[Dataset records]
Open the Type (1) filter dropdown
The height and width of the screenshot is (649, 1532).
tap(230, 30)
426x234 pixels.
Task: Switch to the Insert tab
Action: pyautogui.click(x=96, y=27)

=== DIRECTION ===
Reproduce the lines above, substituting "menu" for "dropdown" and leaving everything else as it is.

=== EXERCISE RESPONSE ===
Open the Type (1) filter menu
The height and width of the screenshot is (649, 1532).
tap(230, 30)
426x234 pixels.
Task: Switch to the Insert tab
Action: pyautogui.click(x=96, y=27)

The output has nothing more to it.